▶ [Description of the task]: Rewrite the lines from the line with "Print printer icon" to the line with "600x480 pixels. pyautogui.click(x=344, y=58)", replacing "icon" with "button" and leaving everything else unchanged.

▶ [Stored records]:
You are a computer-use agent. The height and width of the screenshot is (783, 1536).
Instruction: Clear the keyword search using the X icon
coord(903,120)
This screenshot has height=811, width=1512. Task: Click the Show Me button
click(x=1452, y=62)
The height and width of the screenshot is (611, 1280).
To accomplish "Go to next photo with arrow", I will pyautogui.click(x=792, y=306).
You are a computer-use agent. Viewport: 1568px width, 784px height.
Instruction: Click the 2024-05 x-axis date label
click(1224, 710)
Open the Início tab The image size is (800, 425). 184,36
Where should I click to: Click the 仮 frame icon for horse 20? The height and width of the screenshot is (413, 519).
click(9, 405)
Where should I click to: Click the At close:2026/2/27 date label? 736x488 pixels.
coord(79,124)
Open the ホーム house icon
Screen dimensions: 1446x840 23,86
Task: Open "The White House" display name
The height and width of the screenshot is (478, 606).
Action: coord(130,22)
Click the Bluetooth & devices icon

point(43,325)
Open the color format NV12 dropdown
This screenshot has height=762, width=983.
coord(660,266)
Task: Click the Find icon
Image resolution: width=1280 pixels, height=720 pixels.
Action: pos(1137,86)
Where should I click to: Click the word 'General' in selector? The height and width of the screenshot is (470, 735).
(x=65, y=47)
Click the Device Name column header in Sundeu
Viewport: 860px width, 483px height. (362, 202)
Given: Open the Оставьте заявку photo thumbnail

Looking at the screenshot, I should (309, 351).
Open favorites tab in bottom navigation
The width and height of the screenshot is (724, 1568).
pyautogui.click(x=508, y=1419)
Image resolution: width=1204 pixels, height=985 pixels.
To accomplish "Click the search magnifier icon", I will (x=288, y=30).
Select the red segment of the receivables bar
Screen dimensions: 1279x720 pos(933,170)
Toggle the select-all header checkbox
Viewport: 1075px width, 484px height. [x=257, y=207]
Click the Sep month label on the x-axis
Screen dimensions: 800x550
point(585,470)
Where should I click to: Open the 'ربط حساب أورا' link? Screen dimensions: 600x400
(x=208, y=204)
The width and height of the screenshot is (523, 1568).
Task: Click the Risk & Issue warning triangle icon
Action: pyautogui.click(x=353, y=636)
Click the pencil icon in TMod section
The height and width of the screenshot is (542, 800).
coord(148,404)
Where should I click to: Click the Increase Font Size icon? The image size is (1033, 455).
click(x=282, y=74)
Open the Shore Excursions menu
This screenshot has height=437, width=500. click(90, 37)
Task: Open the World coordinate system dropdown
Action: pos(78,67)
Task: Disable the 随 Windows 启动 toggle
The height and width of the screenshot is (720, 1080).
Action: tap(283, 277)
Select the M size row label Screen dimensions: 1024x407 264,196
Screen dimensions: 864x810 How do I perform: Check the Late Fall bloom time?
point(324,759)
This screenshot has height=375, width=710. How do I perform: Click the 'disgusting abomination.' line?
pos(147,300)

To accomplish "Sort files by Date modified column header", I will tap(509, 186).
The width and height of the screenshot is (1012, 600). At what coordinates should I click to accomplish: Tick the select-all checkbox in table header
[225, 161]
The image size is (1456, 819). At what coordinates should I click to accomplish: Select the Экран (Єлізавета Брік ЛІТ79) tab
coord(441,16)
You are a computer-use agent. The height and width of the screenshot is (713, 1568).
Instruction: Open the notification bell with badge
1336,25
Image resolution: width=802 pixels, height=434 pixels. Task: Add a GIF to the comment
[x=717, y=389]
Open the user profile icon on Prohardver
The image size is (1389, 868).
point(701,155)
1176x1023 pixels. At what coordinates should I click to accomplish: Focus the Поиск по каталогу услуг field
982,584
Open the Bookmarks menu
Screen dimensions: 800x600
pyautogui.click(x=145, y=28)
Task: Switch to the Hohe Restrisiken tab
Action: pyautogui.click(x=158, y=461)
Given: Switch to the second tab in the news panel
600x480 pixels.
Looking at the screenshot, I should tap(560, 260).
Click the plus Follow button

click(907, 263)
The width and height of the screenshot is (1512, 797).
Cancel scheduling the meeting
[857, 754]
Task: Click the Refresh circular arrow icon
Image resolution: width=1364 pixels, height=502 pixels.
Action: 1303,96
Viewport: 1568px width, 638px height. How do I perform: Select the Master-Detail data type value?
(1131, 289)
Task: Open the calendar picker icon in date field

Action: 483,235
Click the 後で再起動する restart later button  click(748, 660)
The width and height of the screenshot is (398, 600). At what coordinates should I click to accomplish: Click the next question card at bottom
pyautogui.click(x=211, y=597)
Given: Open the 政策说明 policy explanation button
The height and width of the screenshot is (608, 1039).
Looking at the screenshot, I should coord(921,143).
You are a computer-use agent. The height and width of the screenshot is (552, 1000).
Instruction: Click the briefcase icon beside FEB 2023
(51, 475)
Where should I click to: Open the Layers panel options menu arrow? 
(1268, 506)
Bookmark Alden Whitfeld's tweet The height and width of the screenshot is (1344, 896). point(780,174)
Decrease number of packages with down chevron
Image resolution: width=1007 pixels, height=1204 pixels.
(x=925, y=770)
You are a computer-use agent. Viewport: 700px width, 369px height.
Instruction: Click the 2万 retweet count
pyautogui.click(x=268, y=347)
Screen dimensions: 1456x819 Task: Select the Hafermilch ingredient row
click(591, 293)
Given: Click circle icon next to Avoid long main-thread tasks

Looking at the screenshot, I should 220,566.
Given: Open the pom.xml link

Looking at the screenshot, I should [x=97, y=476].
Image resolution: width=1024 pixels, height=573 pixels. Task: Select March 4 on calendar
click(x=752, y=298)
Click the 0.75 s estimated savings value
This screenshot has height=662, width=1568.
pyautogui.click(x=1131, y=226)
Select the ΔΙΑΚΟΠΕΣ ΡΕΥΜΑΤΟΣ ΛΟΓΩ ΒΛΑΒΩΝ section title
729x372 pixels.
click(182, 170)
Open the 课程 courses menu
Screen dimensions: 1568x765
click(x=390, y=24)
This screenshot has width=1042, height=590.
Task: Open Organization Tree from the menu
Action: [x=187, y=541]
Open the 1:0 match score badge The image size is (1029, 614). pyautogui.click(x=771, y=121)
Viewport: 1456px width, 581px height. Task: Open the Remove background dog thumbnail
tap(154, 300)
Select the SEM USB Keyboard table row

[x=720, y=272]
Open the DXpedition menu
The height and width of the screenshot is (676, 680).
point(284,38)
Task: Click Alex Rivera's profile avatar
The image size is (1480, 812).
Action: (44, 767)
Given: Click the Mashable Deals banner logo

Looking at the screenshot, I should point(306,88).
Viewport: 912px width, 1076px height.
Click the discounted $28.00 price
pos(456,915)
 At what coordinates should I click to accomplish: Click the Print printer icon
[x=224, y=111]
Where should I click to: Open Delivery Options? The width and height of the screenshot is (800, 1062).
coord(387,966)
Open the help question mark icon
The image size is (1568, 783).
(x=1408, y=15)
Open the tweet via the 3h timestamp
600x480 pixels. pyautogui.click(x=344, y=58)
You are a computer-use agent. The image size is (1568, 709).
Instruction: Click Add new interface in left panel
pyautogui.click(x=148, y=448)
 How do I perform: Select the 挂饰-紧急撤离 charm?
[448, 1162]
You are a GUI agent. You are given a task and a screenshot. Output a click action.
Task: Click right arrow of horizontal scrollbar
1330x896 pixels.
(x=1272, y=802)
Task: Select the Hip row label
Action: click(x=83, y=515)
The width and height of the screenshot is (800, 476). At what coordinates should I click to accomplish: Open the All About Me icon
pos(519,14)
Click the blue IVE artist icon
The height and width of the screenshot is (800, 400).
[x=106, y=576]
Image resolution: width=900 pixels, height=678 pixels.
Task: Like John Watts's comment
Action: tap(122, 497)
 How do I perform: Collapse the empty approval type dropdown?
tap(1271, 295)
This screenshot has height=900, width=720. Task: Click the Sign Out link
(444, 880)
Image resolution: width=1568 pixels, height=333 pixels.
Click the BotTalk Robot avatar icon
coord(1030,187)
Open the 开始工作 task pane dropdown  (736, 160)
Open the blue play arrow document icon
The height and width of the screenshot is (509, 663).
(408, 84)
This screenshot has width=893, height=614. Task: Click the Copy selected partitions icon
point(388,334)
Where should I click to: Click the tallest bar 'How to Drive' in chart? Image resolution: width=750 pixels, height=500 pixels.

▶ [Solution to this exercise]:
 At what coordinates should I click to accomplish: Click the Print printer button
[x=224, y=111]
Where should I click to: Open Delivery Options? The width and height of the screenshot is (800, 1062).
coord(387,966)
Open the help question mark button
The image size is (1568, 783).
(x=1408, y=15)
Open the tweet via the 3h timestamp
600x480 pixels. pyautogui.click(x=344, y=58)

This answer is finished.